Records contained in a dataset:
BEGIN
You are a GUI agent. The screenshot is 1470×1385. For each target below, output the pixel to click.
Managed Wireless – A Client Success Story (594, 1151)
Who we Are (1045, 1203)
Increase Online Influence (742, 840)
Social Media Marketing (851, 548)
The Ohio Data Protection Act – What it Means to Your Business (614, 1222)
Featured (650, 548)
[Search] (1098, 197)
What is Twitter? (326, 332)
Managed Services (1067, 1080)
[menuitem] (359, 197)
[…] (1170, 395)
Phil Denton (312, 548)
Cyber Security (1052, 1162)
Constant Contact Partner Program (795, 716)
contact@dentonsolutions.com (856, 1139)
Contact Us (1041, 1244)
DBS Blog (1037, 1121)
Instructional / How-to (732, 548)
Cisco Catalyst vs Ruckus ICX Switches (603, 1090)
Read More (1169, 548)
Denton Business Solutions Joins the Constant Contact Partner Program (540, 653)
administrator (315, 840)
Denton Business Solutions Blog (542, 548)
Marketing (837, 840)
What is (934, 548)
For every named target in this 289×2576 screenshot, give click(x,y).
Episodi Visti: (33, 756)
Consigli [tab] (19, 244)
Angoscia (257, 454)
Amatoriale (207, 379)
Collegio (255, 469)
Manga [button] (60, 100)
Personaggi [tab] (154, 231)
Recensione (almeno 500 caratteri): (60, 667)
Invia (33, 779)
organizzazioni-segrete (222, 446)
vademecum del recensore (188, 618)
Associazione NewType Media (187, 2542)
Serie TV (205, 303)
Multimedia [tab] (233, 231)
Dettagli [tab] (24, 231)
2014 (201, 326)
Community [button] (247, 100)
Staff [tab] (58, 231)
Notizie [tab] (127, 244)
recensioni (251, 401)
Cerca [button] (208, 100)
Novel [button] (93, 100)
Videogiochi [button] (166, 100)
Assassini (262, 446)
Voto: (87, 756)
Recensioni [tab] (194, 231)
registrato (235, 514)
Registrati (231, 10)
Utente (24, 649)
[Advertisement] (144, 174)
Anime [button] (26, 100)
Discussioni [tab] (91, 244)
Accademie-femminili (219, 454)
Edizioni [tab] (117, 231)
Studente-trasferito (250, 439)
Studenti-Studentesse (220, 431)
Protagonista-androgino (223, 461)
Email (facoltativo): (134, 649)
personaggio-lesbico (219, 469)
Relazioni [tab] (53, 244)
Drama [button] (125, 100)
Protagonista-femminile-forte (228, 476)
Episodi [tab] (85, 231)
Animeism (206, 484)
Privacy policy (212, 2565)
END
Please output the exact lines of the records above, beginning with the first and stopping after the line that holds "Cyber Security (1052, 1162)", and nothing else.

You are a GUI agent. The screenshot is 1470×1385. For each target below, output the pixel to click.
Managed Wireless – A Client Success Story (594, 1151)
Who we Are (1045, 1203)
Increase Online Influence (742, 840)
Social Media Marketing (851, 548)
The Ohio Data Protection Act – What it Means to Your Business (614, 1222)
Featured (650, 548)
[Search] (1098, 197)
What is Twitter? (326, 332)
Managed Services (1067, 1080)
[menuitem] (359, 197)
[…] (1170, 395)
Phil Denton (312, 548)
Cyber Security (1052, 1162)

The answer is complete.